Saved entries:
#####

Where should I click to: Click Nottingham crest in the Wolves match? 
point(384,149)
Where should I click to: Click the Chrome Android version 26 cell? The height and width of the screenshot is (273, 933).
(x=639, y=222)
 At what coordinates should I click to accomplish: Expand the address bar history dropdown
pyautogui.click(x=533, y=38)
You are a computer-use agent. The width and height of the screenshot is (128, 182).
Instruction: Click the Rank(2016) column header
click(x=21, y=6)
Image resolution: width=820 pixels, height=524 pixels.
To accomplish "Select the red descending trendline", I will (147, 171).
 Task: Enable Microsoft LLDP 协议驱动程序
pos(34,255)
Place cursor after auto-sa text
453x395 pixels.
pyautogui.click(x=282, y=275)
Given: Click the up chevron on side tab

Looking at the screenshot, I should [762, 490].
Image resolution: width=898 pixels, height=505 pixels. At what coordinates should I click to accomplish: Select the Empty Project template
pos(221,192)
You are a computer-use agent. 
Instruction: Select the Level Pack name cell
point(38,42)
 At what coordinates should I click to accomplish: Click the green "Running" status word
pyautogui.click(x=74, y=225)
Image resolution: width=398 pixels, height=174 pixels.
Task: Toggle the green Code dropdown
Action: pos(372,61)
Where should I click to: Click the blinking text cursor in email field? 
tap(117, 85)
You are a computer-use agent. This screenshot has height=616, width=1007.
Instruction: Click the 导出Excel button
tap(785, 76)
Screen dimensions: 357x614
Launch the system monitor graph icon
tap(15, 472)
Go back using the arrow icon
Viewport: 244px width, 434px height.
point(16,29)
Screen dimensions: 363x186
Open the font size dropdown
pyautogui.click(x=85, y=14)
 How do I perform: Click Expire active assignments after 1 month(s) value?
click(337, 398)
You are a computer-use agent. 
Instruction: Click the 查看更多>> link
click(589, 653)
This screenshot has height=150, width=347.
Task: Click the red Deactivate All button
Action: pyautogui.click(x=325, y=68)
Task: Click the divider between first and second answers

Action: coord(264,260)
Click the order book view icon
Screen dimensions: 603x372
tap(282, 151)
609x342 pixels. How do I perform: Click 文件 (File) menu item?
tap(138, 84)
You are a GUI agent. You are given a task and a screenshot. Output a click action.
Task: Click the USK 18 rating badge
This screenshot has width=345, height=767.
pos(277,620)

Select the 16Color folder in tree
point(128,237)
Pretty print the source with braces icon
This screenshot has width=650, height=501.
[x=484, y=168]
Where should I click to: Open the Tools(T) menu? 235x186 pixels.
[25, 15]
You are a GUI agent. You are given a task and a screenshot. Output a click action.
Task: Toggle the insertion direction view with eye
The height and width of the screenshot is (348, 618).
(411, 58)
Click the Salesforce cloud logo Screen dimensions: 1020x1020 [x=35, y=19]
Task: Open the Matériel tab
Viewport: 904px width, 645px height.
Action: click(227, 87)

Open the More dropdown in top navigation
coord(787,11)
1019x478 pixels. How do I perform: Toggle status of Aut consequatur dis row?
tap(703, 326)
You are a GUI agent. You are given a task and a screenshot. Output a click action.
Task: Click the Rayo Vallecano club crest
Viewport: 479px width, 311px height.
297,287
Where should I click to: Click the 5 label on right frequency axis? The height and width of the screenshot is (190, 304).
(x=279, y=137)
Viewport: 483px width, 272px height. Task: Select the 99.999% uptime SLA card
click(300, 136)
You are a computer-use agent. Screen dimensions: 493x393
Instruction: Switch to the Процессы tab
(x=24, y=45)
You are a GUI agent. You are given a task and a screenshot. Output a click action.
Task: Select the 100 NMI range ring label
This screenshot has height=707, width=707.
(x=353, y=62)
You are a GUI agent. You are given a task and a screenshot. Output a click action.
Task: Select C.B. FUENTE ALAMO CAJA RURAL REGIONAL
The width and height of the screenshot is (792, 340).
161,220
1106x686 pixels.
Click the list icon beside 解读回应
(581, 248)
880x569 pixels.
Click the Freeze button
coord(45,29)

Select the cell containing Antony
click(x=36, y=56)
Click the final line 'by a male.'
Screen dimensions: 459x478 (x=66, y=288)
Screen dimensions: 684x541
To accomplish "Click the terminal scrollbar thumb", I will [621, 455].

#####

→ What you are asked to do
Each record is to be retyped exactly as it appears.

→ Your response
Where should I click to: Click Nottingham crest in the Wolves match? 
point(384,149)
Where should I click to: Click the Chrome Android version 26 cell? The height and width of the screenshot is (273, 933).
(x=639, y=222)
 At what coordinates should I click to accomplish: Expand the address bar history dropdown
pyautogui.click(x=533, y=38)
You are a computer-use agent. The width and height of the screenshot is (128, 182).
Instruction: Click the Rank(2016) column header
click(x=21, y=6)
Image resolution: width=820 pixels, height=524 pixels.
To accomplish "Select the red descending trendline", I will (147, 171).
 Task: Enable Microsoft LLDP 协议驱动程序
pos(34,255)
Place cursor after auto-sa text
453x395 pixels.
pyautogui.click(x=282, y=275)
Given: Click the up chevron on side tab

Looking at the screenshot, I should [762, 490].
Image resolution: width=898 pixels, height=505 pixels. At what coordinates should I click to accomplish: Select the Empty Project template
pos(221,192)
You are a computer-use agent. 
Instruction: Select the Level Pack name cell
point(38,42)
 At what coordinates should I click to accomplish: Click the green "Running" status word
pyautogui.click(x=74, y=225)
Image resolution: width=398 pixels, height=174 pixels.
Task: Toggle the green Code dropdown
Action: pos(372,61)
Where should I click to: Click the blinking text cursor in email field? 
tap(117, 85)
You are a computer-use agent. This screenshot has height=616, width=1007.
Instruction: Click the 导出Excel button
tap(785, 76)
Screen dimensions: 357x614
Launch the system monitor graph icon
tap(15, 472)
Go back using the arrow icon
Viewport: 244px width, 434px height.
point(16,29)
Screen dimensions: 363x186
Open the font size dropdown
pyautogui.click(x=85, y=14)
 How do I perform: Click Expire active assignments after 1 month(s) value?
click(337, 398)
You are a computer-use agent. 
Instruction: Click the 查看更多>> link
click(589, 653)
This screenshot has height=150, width=347.
Task: Click the red Deactivate All button
Action: pyautogui.click(x=325, y=68)
Task: Click the divider between first and second answers

Action: coord(264,260)
Click the order book view icon
Screen dimensions: 603x372
tap(282, 151)
609x342 pixels. How do I perform: Click 文件 (File) menu item?
tap(138, 84)
You are a GUI agent. You are given a task and a screenshot. Output a click action.
Task: Click the USK 18 rating badge
This screenshot has width=345, height=767.
pos(277,620)

Select the 16Color folder in tree
point(128,237)
Pretty print the source with braces icon
This screenshot has width=650, height=501.
[x=484, y=168]
Where should I click to: Open the Tools(T) menu? 235x186 pixels.
[25, 15]
You are a GUI agent. You are given a task and a screenshot. Output a click action.
Task: Toggle the insertion direction view with eye
The height and width of the screenshot is (348, 618).
(411, 58)
Click the Salesforce cloud logo Screen dimensions: 1020x1020 [x=35, y=19]
Task: Open the Matériel tab
Viewport: 904px width, 645px height.
Action: click(227, 87)

Open the More dropdown in top navigation
coord(787,11)
1019x478 pixels. How do I perform: Toggle status of Aut consequatur dis row?
tap(703, 326)
You are a GUI agent. You are given a task and a screenshot. Output a click action.
Task: Click the Rayo Vallecano club crest
Viewport: 479px width, 311px height.
297,287
Where should I click to: Click the 5 label on right frequency axis? The height and width of the screenshot is (190, 304).
(x=279, y=137)
Viewport: 483px width, 272px height. Task: Select the 99.999% uptime SLA card
click(300, 136)
You are a computer-use agent. Screen dimensions: 493x393
Instruction: Switch to the Процессы tab
(x=24, y=45)
You are a GUI agent. You are given a task and a screenshot. Output a click action.
Task: Select the 100 NMI range ring label
This screenshot has height=707, width=707.
(x=353, y=62)
You are a GUI agent. You are given a task and a screenshot. Output a click action.
Task: Select C.B. FUENTE ALAMO CAJA RURAL REGIONAL
The width and height of the screenshot is (792, 340).
161,220
1106x686 pixels.
Click the list icon beside 解读回应
(581, 248)
880x569 pixels.
Click the Freeze button
coord(45,29)

Select the cell containing Antony
click(x=36, y=56)
Click the final line 'by a male.'
Screen dimensions: 459x478 (x=66, y=288)
Screen dimensions: 684x541
To accomplish "Click the terminal scrollbar thumb", I will [621, 455].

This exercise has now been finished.